Thanks so much this blog is very informative.

Mike Schwartz said...

Hi. First Thanks for your great information that helped me a lot.
my question is, How do i really know how much is a laundry worth? if the asking price is 150k and the owner says that this laundry nets a year 50k how can i find out if its true or not?

Anonymous said...

I bought an ESD card system and paid 70k !!!

Anonymous said...

I'm a student working on a start-up laundromat business plan for a college class. I was wondering if you could give any advice with completing the financial statements?!

Anonymous said...

Hello,

I want to start by saying thank so much for all of the helpful information you have gathered and shared to all. I myself am looking to rent a space, rehab and make it happen so your blog and all of your answers were of much help. It takes a very generous person to do so.

I must admit though you did throw me off with the tit money comment. LOLOLOLOL. Omymymy.

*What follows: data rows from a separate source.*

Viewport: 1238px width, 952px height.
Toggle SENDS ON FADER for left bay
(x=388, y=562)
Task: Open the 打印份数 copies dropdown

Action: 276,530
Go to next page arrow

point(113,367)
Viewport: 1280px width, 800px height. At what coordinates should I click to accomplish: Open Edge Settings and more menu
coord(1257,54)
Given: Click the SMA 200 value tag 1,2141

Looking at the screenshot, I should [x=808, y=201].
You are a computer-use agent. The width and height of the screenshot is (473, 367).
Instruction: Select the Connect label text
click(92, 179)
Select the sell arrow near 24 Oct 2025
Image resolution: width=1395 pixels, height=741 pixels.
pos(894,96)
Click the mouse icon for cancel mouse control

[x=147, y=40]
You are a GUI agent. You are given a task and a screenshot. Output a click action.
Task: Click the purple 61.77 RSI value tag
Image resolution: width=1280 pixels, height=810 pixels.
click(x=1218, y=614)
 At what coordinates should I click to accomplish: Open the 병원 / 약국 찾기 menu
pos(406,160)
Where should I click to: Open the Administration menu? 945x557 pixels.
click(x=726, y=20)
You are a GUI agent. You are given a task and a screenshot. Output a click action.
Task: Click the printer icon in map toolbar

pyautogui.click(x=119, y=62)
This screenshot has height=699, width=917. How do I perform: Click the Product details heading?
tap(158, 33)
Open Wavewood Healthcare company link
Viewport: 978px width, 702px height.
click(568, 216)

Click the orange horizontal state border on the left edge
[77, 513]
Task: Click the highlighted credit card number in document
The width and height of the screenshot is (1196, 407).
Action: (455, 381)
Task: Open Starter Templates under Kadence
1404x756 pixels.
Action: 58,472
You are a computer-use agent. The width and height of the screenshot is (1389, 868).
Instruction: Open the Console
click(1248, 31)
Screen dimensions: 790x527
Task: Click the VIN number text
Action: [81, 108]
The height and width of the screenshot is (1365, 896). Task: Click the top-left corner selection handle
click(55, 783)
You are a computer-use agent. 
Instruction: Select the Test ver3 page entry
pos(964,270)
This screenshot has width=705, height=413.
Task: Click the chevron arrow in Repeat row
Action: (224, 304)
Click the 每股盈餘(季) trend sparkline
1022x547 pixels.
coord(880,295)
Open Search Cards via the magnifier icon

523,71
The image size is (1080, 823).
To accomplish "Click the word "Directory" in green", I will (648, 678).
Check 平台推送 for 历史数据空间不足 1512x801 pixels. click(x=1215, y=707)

Also, some of theses people that are asnwering these questions don't even need to think twice about opening this business because they can't even have the sense to READ. I mean come on people your asking questions that have already been discussed. DUUUH! >>>Yet you want to run a business? I wouldn't give them a loan that's for damn sure. lmao

Crys-

Thanks again for all of your wisdom.

ganadhipathi said...

hi i want to start laundromat in hyderabad(ap) , india , how much will be the capital cost . please give me the details
mail id : ganadhipathi.gok@gmail.com
Contact no : +91-9912020120

Anonymous said...

I'd suggest asking to see his tax returns for the business, Schedule C from his accountant.